Piedad: la belleza del dolor

Por:Mario Evaristo González Méndez

El término «piedad» proviene etimológicamente del latín pietas,-atis que refiere al sentimiento que impulsa a cumplir todos los deberes para con los dioses, los padres, los parientes, los amigos o la patria. 

En la literatura filosófica y teológica, el concepto de piedad ha sido construido con diversos matices, según se consideren su origen y su objeto. Por ejemplo, Cicerón afirmaba: “Est pietas justitia adversum deos”, es decir: “La piedad es dar a los dioses lo que les es debido”; lo que responde al sentido de respeto y veneración hacia los dioses. 

Sin embargo, también se aplica para indicar el sentimiento de compasión ante quienes sufren alguna desgracia. En la actualidad, incluso, se usa en sentido peyorativo, para señalar actitudes o personas que se juzgan de excesivamente devotas. Para efectos de estas líneas, propongo un acercamiento a la piedad como don y virtud. 

La piedad, en la teología cristiana católica, es un don, expresión de la gracia divina que permite a cada mujer y a cada hombre reconocer a Dios como Padre y a cada persona como un hermano, de tal modo que sana el corazón de todo tipo de dureza y lo abre a la ternura para con Dios y para con los hermanos.

El don de piedad es una posibilidad humana, pero sólo es realidad encarnada cuando nos mostramos abiertos a vivir la ternura, que es la capacidad de renovar el amor hacia los demás, por ello implica el perdón, la comprensión, la paciencia y la aceptación; el don concedido, se proyecta en virtud cultivada.

Sugiero traer a la imaginación el grupo escultórico de La Piedad, encargada por el cardenal Saint Denis al escultor florentino Miguel Ángel Buonarroti, en 1498. La obra, esculpida en mármol de Carrara, es una representación del dolor de la Virgen María al sostener entre sus brazos el cuerpo de Jesús tras ser bajado de la cruz.

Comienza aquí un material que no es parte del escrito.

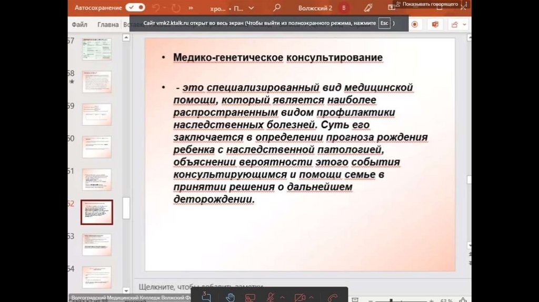This screenshot has width=539, height=302.
Task: Raise hand in the call toolbar
Action: 230,297
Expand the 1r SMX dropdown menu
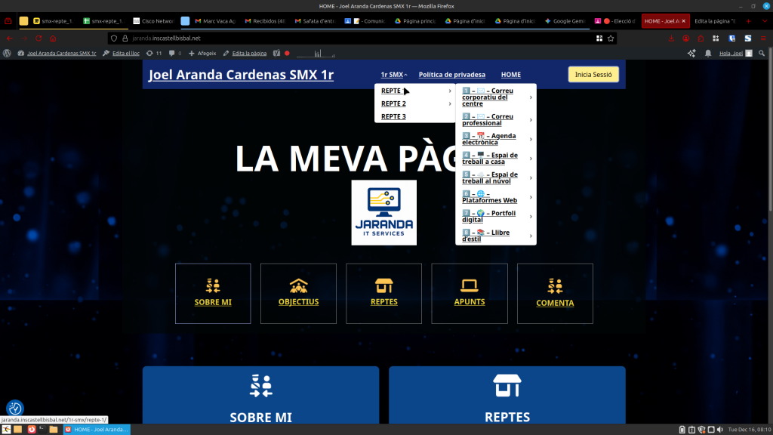The height and width of the screenshot is (435, 773). point(394,75)
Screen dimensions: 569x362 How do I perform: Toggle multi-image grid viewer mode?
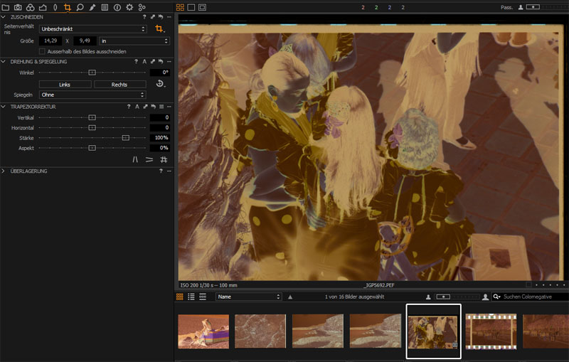180,7
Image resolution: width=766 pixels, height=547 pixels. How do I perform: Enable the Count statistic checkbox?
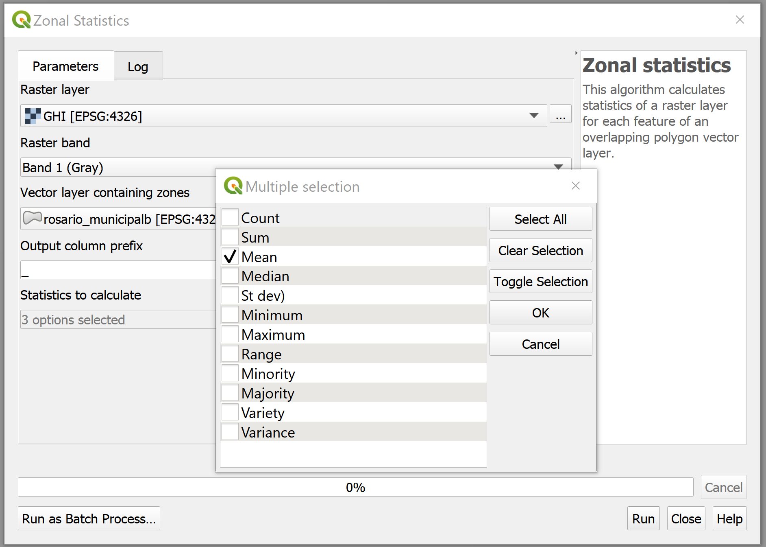[230, 218]
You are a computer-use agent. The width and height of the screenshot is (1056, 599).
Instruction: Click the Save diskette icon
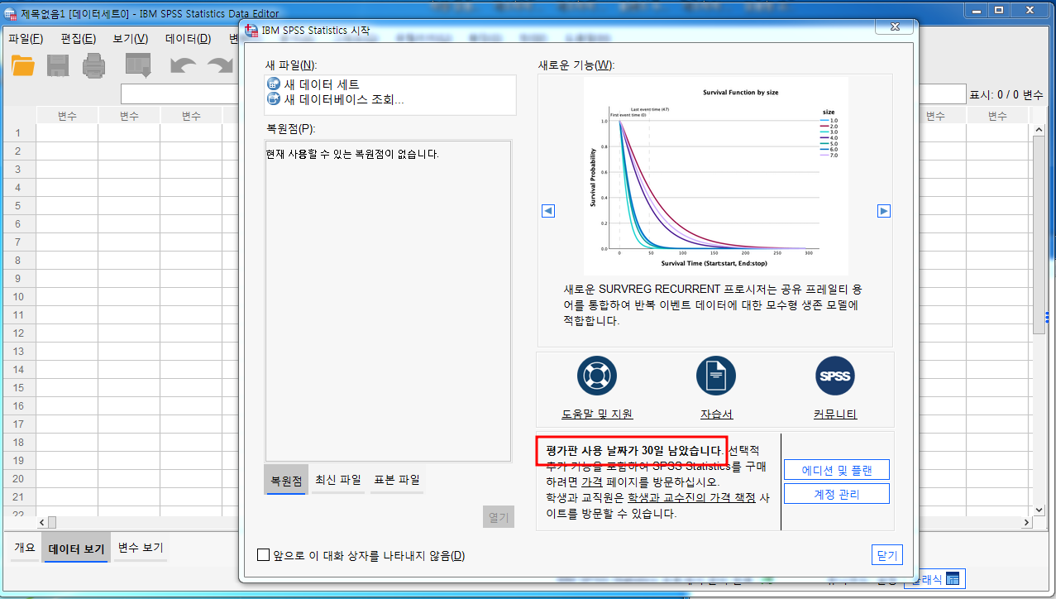[x=57, y=66]
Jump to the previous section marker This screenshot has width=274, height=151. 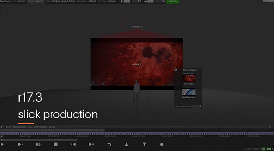pyautogui.click(x=73, y=144)
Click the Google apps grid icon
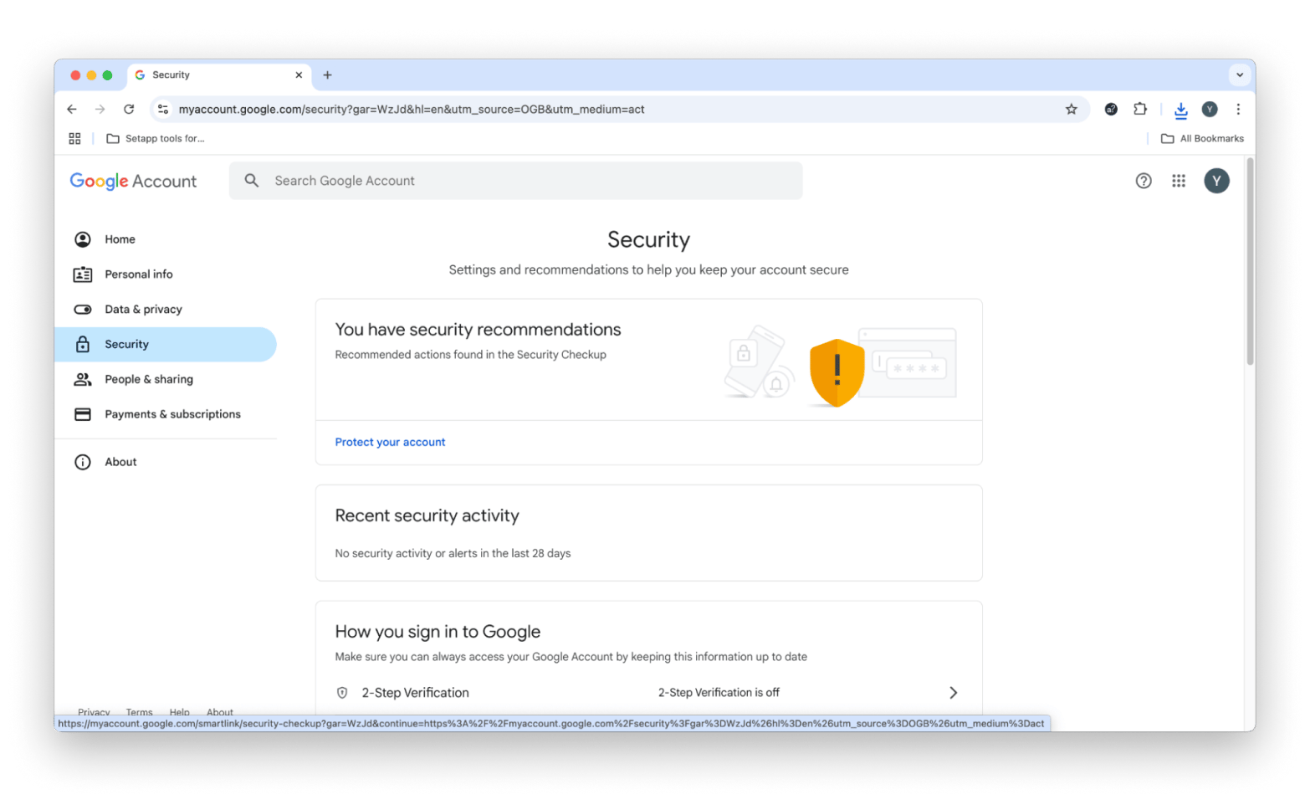 coord(1178,181)
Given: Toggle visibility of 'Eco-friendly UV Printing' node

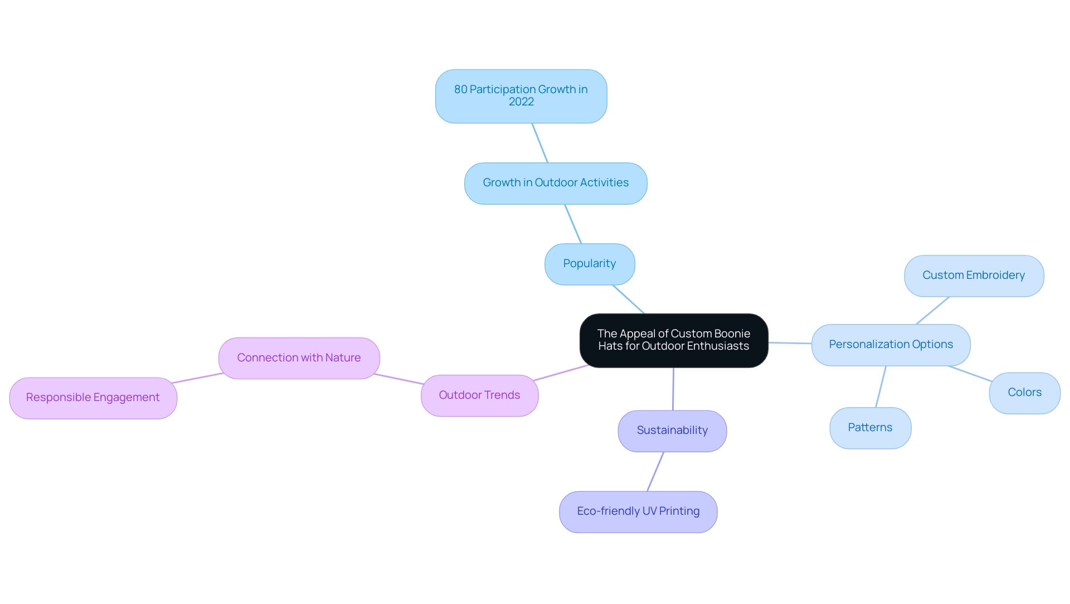Looking at the screenshot, I should (x=639, y=511).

Ser piadoso es manifestación de la grandeza humana, pues trasciende la experiencia de lo sensible develando el misterio de lo espiritual: una madre que ha perdido a un hijo, en una situación profundamente traumática, no renuncia a su dolor, no lo reprime, lo manifiesta; pero el amor en que se permite habitar le infunde tal valor que, al sostener entre sus brazos al hijo muerto, le contempla en el silencio que ilumina, que da paz, que sin explicación lleva a aceptar la muerte, descubre que ahí mismo está germinando la Vida.

El drama de la existencia humana puede ser terrible y, quizá en estos momentos, hallamos imágenes cruentas sobre el dolor y la miseria en el mundo; pero es en medio de esta crisis, cuando las calles de la ciudad o las veredas del campo reciben gozosas los pies de mujeres y hombres piadosos que, pese a toda oscuridad, se saben amados y tejen con valor la revolución de la ternura.

Frente al dolor y el sufrimiento cada cual decide: cosechar lo que la maldad de otros ha sembrado en ti, o cultivar la belleza que te habita, renunciando al rencor, la amargura y la impaciencia.